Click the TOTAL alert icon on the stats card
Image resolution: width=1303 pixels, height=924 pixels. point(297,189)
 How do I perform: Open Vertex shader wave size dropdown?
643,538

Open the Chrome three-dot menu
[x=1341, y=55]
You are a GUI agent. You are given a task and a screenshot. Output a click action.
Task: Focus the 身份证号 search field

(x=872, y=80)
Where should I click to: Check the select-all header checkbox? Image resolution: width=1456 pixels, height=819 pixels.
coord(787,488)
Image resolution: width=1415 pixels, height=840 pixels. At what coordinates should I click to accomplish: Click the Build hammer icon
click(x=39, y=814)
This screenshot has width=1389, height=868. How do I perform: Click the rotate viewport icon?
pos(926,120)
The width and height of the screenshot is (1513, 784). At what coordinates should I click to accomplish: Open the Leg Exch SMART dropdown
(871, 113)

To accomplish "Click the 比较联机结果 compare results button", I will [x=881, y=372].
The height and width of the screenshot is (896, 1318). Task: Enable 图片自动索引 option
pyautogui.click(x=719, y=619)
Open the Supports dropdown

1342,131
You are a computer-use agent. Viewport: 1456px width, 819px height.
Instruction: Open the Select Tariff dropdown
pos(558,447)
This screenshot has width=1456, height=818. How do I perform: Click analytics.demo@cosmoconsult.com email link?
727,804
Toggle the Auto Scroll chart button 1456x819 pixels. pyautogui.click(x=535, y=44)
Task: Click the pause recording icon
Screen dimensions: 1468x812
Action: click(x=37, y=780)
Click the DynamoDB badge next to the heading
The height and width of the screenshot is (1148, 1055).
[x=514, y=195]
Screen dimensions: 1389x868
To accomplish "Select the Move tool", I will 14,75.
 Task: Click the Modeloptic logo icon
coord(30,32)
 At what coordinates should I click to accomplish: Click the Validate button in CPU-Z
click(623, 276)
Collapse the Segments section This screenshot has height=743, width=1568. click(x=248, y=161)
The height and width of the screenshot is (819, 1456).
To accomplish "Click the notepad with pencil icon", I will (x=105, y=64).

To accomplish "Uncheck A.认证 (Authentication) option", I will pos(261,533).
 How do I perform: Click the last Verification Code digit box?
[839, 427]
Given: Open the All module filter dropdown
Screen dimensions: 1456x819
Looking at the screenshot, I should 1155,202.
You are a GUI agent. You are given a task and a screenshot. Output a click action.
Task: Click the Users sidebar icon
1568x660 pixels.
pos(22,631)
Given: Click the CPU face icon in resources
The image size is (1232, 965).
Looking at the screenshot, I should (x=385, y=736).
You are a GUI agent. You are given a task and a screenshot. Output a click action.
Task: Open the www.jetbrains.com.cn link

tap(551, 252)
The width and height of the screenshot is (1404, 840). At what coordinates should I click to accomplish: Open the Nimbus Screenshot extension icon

————————

TASK DETAILS: Could you copy out all of the records above exactly?

OUTPUT OF THE EXERCISE:
Click the TOTAL alert icon on the stats card
Image resolution: width=1303 pixels, height=924 pixels. point(297,189)
 How do I perform: Open Vertex shader wave size dropdown?
643,538

Open the Chrome three-dot menu
[x=1341, y=55]
You are a GUI agent. You are given a task and a screenshot. Output a click action.
Task: Focus the 身份证号 search field

(x=872, y=80)
Where should I click to: Check the select-all header checkbox? Image resolution: width=1456 pixels, height=819 pixels.
coord(787,488)
Image resolution: width=1415 pixels, height=840 pixels. At what coordinates should I click to accomplish: Click the Build hammer icon
click(x=39, y=814)
This screenshot has width=1389, height=868. How do I perform: Click the rotate viewport icon?
pos(926,120)
The width and height of the screenshot is (1513, 784). At what coordinates should I click to accomplish: Open the Leg Exch SMART dropdown
(871, 113)

To accomplish "Click the 比较联机结果 compare results button", I will [x=881, y=372].
The height and width of the screenshot is (896, 1318). Task: Enable 图片自动索引 option
pyautogui.click(x=719, y=619)
Open the Supports dropdown

1342,131
You are a computer-use agent. Viewport: 1456px width, 819px height.
Instruction: Open the Select Tariff dropdown
pos(558,447)
This screenshot has width=1456, height=818. How do I perform: Click analytics.demo@cosmoconsult.com email link?
727,804
Toggle the Auto Scroll chart button 1456x819 pixels. pyautogui.click(x=535, y=44)
Task: Click the pause recording icon
Screen dimensions: 1468x812
Action: click(x=37, y=780)
Click the DynamoDB badge next to the heading
The height and width of the screenshot is (1148, 1055).
[x=514, y=195]
Screen dimensions: 1389x868
To accomplish "Select the Move tool", I will 14,75.
 Task: Click the Modeloptic logo icon
coord(30,32)
 At what coordinates should I click to accomplish: Click the Validate button in CPU-Z
click(623, 276)
Collapse the Segments section This screenshot has height=743, width=1568. click(x=248, y=161)
The height and width of the screenshot is (819, 1456).
To accomplish "Click the notepad with pencil icon", I will (x=105, y=64).

To accomplish "Uncheck A.认证 (Authentication) option", I will pos(261,533).
 How do I perform: Click the last Verification Code digit box?
[839, 427]
Given: Open the All module filter dropdown
Screen dimensions: 1456x819
Looking at the screenshot, I should 1155,202.
You are a GUI agent. You are given a task and a screenshot. Output a click action.
Task: Click the Users sidebar icon
1568x660 pixels.
pos(22,631)
Given: Click the CPU face icon in resources
The image size is (1232, 965).
Looking at the screenshot, I should (x=385, y=736).
You are a GUI agent. You are given a task and a screenshot. Output a click action.
Task: Open the www.jetbrains.com.cn link

tap(551, 252)
The width and height of the screenshot is (1404, 840). At what coordinates should I click to accomplish: Open the Nimbus Screenshot extension icon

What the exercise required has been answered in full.